Medical Fee Review Petitions are the subject of another reported opinion of the Commonwealth Court of Pennsylvania. On April 18, 2013 we reviewed the decision in Witkin regarding Insurer "downcoding" of TMR (therapeutic magnetic resonance) treatments.
Petolillo v. Bureau of Workers' Compensation Fee Review Hearing Office (Traveler's Ins. Co.)
_A.3d _ (Pa. Cmwlth. April 22, 2013) reports eleven (11) consolidated Medical Fee Review petitions filed by nine (9) different medical providers, all involving insurer downcoding of TMR "treatments".
The Commonwealth Court remanded all of these petitions for a hearing to consider the insurers' compliance with the downcoding procedures at Regulation 127.207.
Apparently, in the recent past, the Fee Review Hearing Officers (HO) have decided on several occasions (with the same providers) that the correct CPT code for reimbursement of TMR treatments would be 97032 with a reimbursement rate of $26.24 not the requested $3,298.00.
In subsequent petitions, the HO applied their prior decisions to the current petitions and ...
reached the same result!!!
These TMR providers continue to appeal these determinations.
The subject of their appeal is the application of these prior determinations, without a full hearing on the merits of the "new" petitions..
Well, the Commonwealth Court has reluctantly agreed and the providers are allowed another hearing, on the same issue, with the same arguments. Why?
The Judges believe that the statute and regulation, as written, compel the right to a hearing.
The HO must first determine that the insurer complied with the downcoding procedures before applying the existing caselaw, as the providers would be entitled to full payment if the insurer failed to follow the procedures.
Procedures for Downcoding
As the insurer compliance with the downcoding procedure may be the difference between reimbursement to a provider of $26.24 per treatment versus $3,298.00 per treatment, we should familiarize ourselves with these procedures.
Regulation 127.207 "Downcoding by Insurers"
(a) changes to a provider's codes by an insurer may be made if the following conditions are met:
(1) the provider has been notified in writing of the proposed changes and the reasons in support of the changes.
(2) the provider has been given an opportunity to discuss the proposed changes and support the original coding decisions.
(3) the insurer has sufficient information to make the changes.
(4) the changes are consistent with Medicare guidelines, the Act and this subchapter.
(b) for purposes of subsection (a)(1) the provider shall be given 10 days to respond to the notice of the proposed changes and the insurer must have written evidence of the date notice was sent to the provider.
(c) whenever the changes to a provider's billing codes are made, the insurer shall state the reasons why the provider's original codes were changed in the explanation of benefits (letter) required by section 127.209 (relating to explanation of benefits paid).
(d) if an insurer changes a provider's codes without strict compliance with subsections (a)-(c), the Bureau will resolve an Application for Fee Review filed under section 127.252 (relating to application for fee review - filing and service) in favor of the provider under section 127.254
(relating to downcoding disputes).
Practice Pointers:
1. As Medical Providers of TMR are litigating these petitions, prepare your correspondence and documents, in anticipation of litigation. This is true of review of the TMR treatments and other alternative care, such as "Vax D" and "H Wave" therapies.

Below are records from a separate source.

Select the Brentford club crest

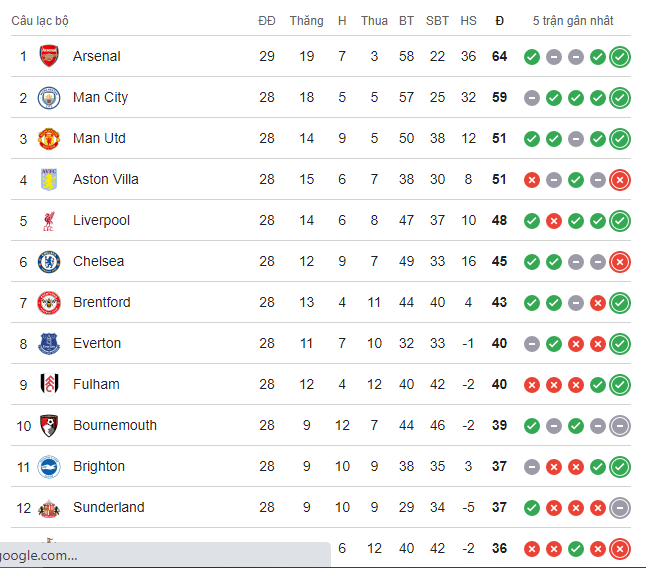[x=49, y=303]
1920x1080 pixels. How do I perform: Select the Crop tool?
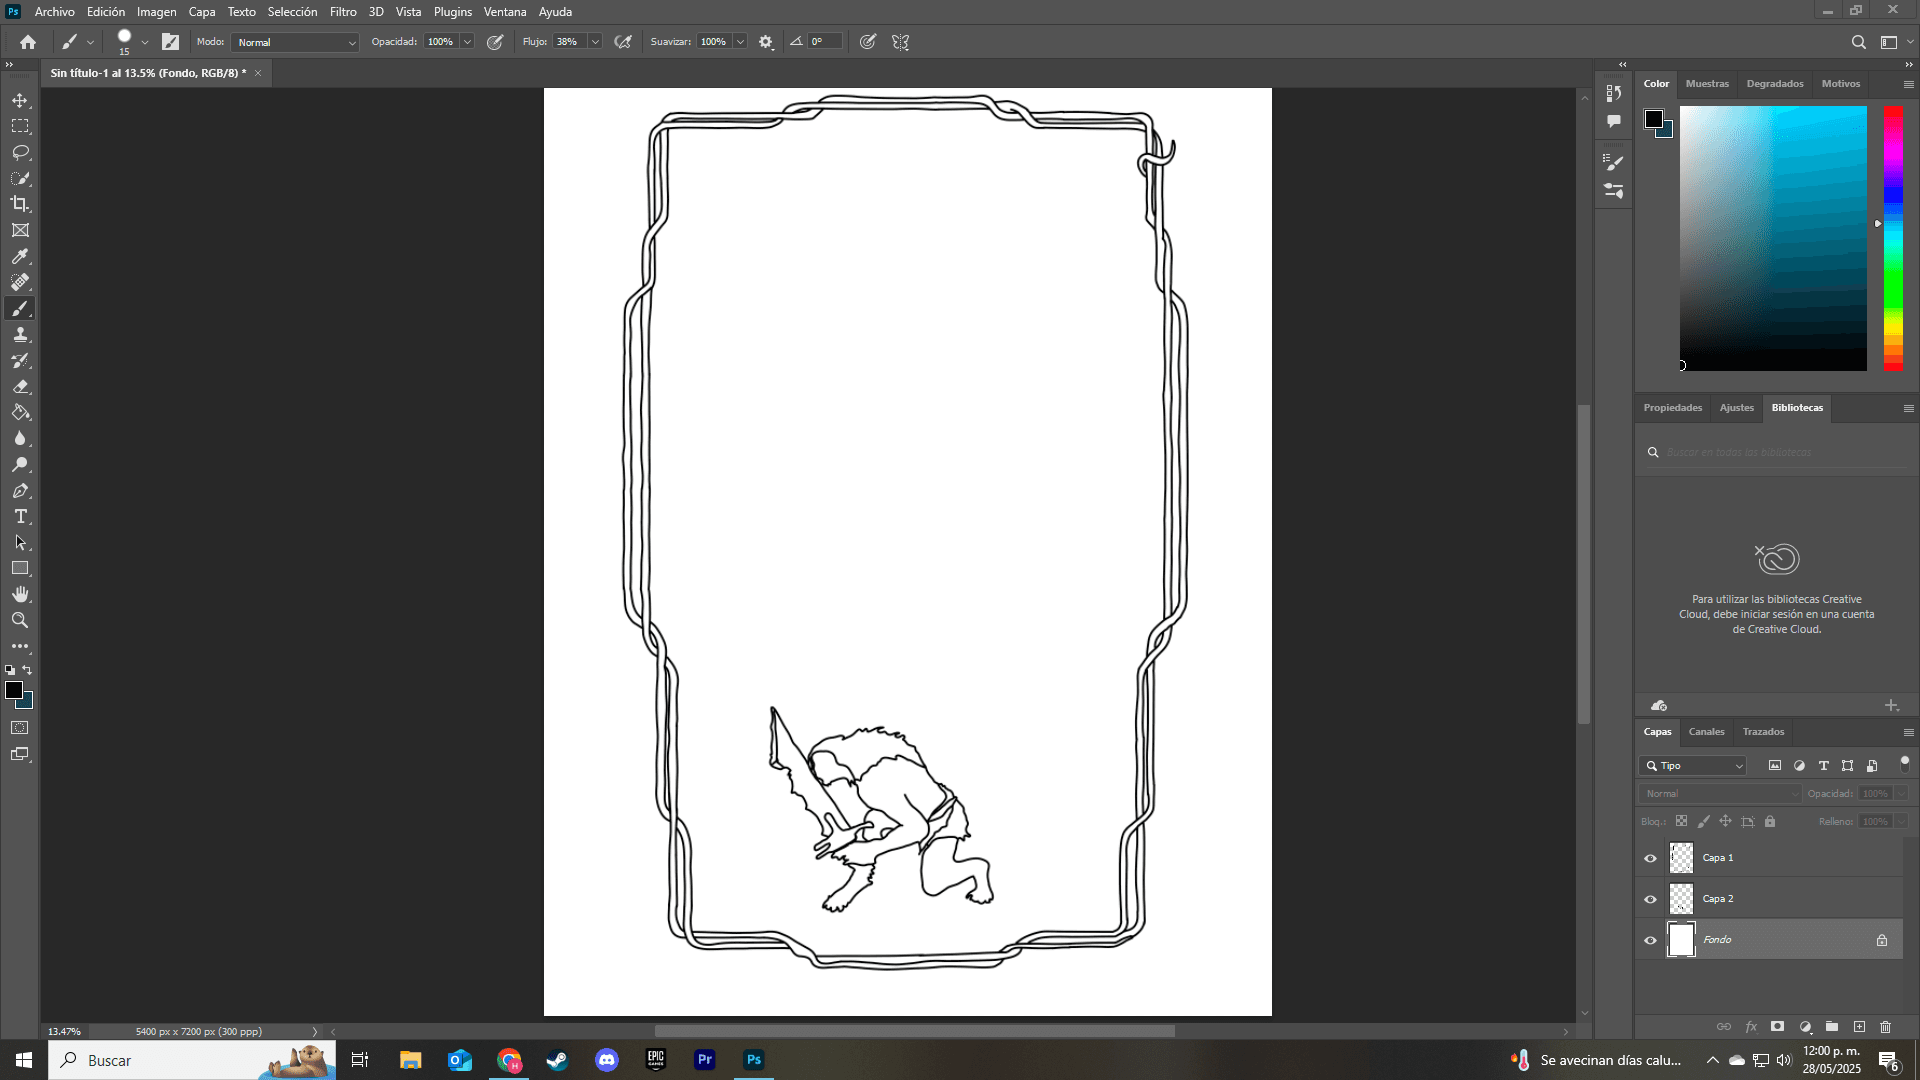[x=20, y=204]
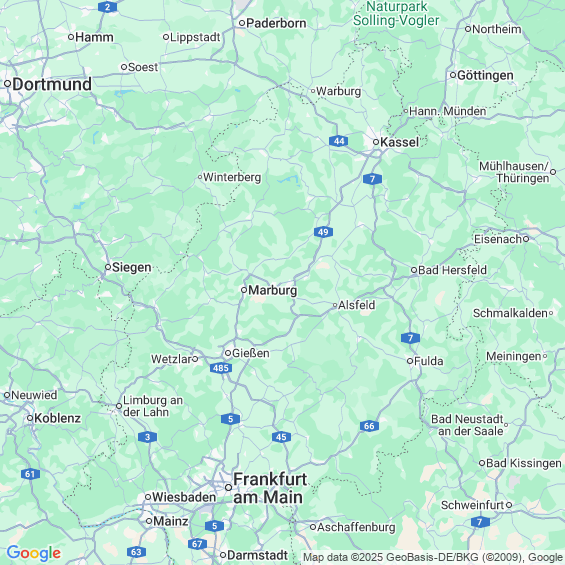Click the A45 highway shield
565x565 pixels.
(281, 437)
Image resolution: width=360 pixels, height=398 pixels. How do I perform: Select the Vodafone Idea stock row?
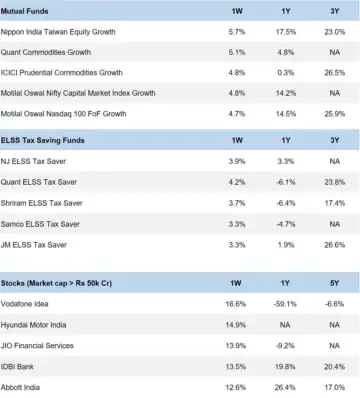pos(180,304)
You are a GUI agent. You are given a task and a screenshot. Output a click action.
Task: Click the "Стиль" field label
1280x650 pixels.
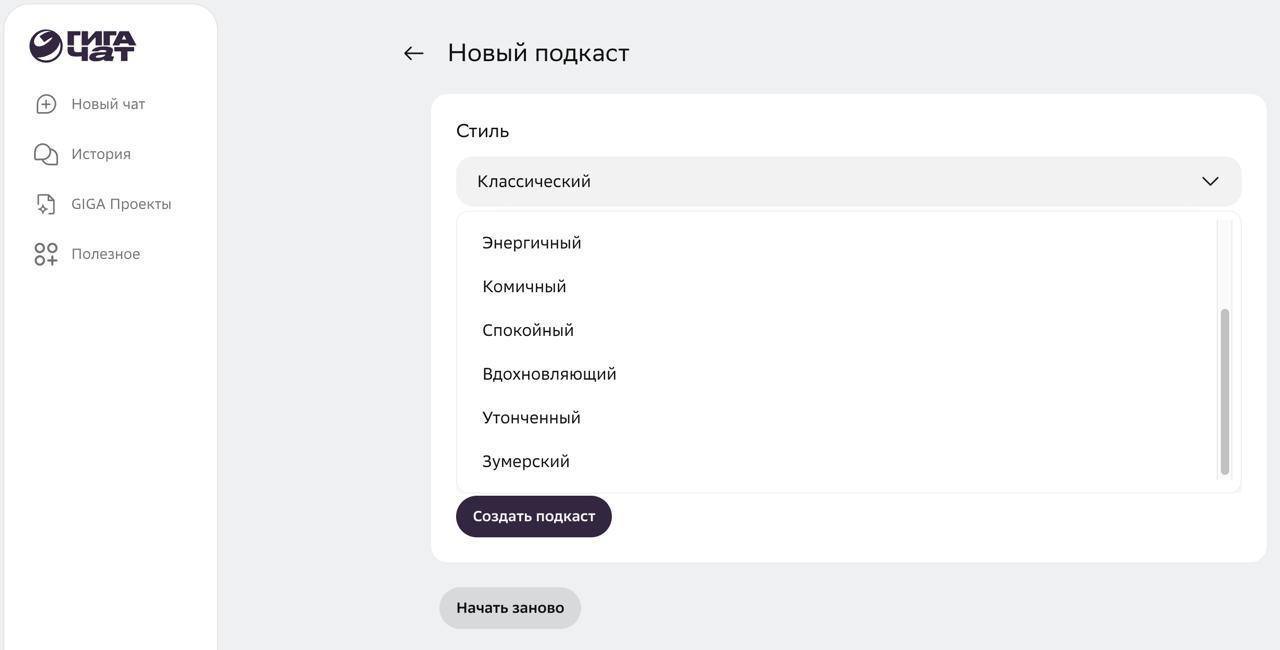click(x=482, y=129)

2. Document your correpondence! Note the Regulations requires the Insurer to have evidence of the date notice was given to the provider.
3. Also you must document your position with reasons. Where there is no Medicare CPT code, provide your explanation and the selection of an alternative code.
When in doubt ... ask for help from your Legal Counsel and/or you Medical Bill Review vendor.